Let $X$ be a compact metric space equipped with a Borel probability measure $\mu$. If $T$ is a continuous ergodic transformation, prove there is a full measure set s.t Birkhoff averages of any continuous function converge on that set.
I am only looking for hints.
My work: First of all, $C(X)$ is separable, so there is a dense sequence $f_k$. It is clear that there is a set of full measure s.t for each $k$ the Birkhoff averages converge to $\int f_k$. At this point I tried to do some limit argument to no avail. I get a double limit and I just cannot seem to justify why you can exchange the two limits. Thus I think I am looking at this problem the wrong way. Especially since I do not see why continuity of $T$ is needed here.
I would much appreciate advice/hints rather than flat out solutions.
Your first intuition is right. As $C(X)$ is separable you can find a dense sequence $f_k$. For every $f_k$ there is a full measure set $X_k$ for which the Birkhoff sums converge to the integrable.
Then a countable intersection of full measure set is a full measure set. So on the set $Y = \cap X_k$ every $f_k$ has its Birkhoff sums converging to its average.
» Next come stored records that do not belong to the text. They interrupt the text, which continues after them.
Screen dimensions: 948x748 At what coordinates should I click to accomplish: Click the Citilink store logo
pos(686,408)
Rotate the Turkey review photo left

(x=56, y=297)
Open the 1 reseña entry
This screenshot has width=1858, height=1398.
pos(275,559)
No take a $g \in C(X)$. There is a subsequence $\{g_k\} \subset \{f_k\}$ such that for every $\epsilon$, there is a $K$ such that for every $k>K$, $|f-g_k|_\infty \leq \epsilon$.
So for every $x \in Y$, $|\frac{1}{N}\sum_{i=1}^{N}g(T^i(x))-\int g|=|\frac{1}{N}\sum_{i=1}^{N}g(T^i(x))-g_k(T^i(x))+\frac{1}{N}\sum_{i=1}^{N}g_k(T^i(x))-\int g_k+\int (g_k-g)|$
But we have that $$ |\int (g_k-g)| \leq \epsilon Vol(X) $$
$$ |\frac{1}{N}\sum_{i=1}^{N}g(T^i(x))-g_k(T^i(x))|\leq \epsilon $$ And $$ \lim \frac{1}{N}\sum_{i=1}^{N}g_k(T^i(x))-\int g_k = 0 $$
So applying the triangular inequality to detach this three pieces we get that $$ \limsup |\frac{1}{N}\sum_{i=1}^{N}g(T^i(x))-\int g| \leq \epsilon (1+ Vol(X)) $$ as this is true for every $\epsilon$ we have that $$ \limsup |\frac{1}{N}\sum_{i=1}^{N}g(T^i(x))-\int g| =0 $$ And then $$ \lim |\frac{1}{N}\sum_{i=1}^{N}g(T^i(x))-\int g| =0 $$